Gabriel Levin (born 1948, Paris) is a poet, translator, and essayist.

Biography
Gabriel Levin is the son of American novelist Meyer Levin and French novelist Tereska Torrès. His younger brother Mikael Levin is a New York-based photographer. While growing up, Gabriel and his family split their time between New York, Paris, and Israel. Today he lives in Jerusalem.

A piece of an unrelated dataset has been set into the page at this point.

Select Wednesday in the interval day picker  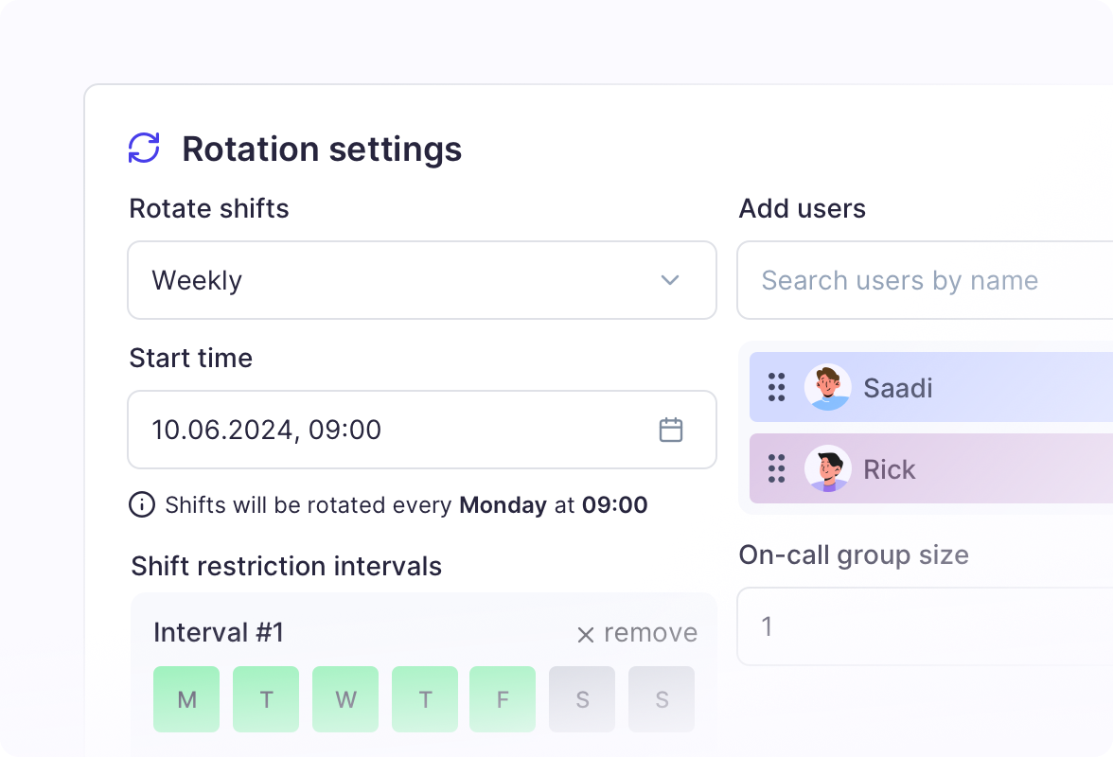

Writing of his volume of essays A Dune's Twisted Edge, poet Ange Mlinko has described Levin as "an American-born Israeli poet who has parlayed his restless peripatetics into a poetics."

Literary career
Levin is one of the founding editors of Ibis Editions, a small non-profit press devoted to publishing literature of the Levant. His work has appeared in numerous literary magazines including P. N. Review, The Times Literary Supplement, Chicago Review, Raritan, Parnassus, and The Guardian.  In 2012 British composer Alexander Goehr set Levin's book To These Dark Steps to music for tenor, children's choir, and ensemble. The piece premiered in September 2012 at the CBSO Centre in Birmingham. Levin's writing has been described as part of the "Neo-modernist" tradition.

Published works

Poetry
Sleepers of Beulah – Sinclair-Stevenson, London 1991
Ostraca – Anvil Press Poetry, London 2000; French translation Ostraca, Edition bilingue français-anglais, Le Bruit du temps, 2010
The Maltese Dreambook – Anvil Press Poetry, London 2008
To These Dark Steps, Anvil Press Poetry, London 2012
Coming Forth By Day, Carcanet, Manchester 2014
Errant, Carcanet, Manchester 2018

Prose
Hezekiah's Tunnel – Publisher: Ibis Editions; 1997 (French translation: Le Tunnel d'Ezéchias et deux autres récits, Le Bruit du temps, 2010)  [a] "delightful, discursive but moody midnight meditation on Jerusalem"

Essays
The Dune's Twisted Edge, Journeys in the Levant – Chicago University Press, Chicago 2013

Translations
Poems from the Diwan – Yehuda Halevi (Author), Gabriel Levin (Translator) Anvil Press Poetry 2002
On the Sea: Poems by Yehuda Halevi – Translated and introduced by Gabriel Levin, Ibis Press
The Little Bookseller Oustaz Ali by Rassim; "ravishly" (The Jerusalem Post) translated and introduced by Gabriel Levin
So What: New & Selected Poems (With a Story) 1971–2005 by Taha Muhammad Ali (Author), Peter Cole (Translator), Yahya Hijazi, and Gabriel Levin (Translator and Introduction, Copper Canyon Press, 2005)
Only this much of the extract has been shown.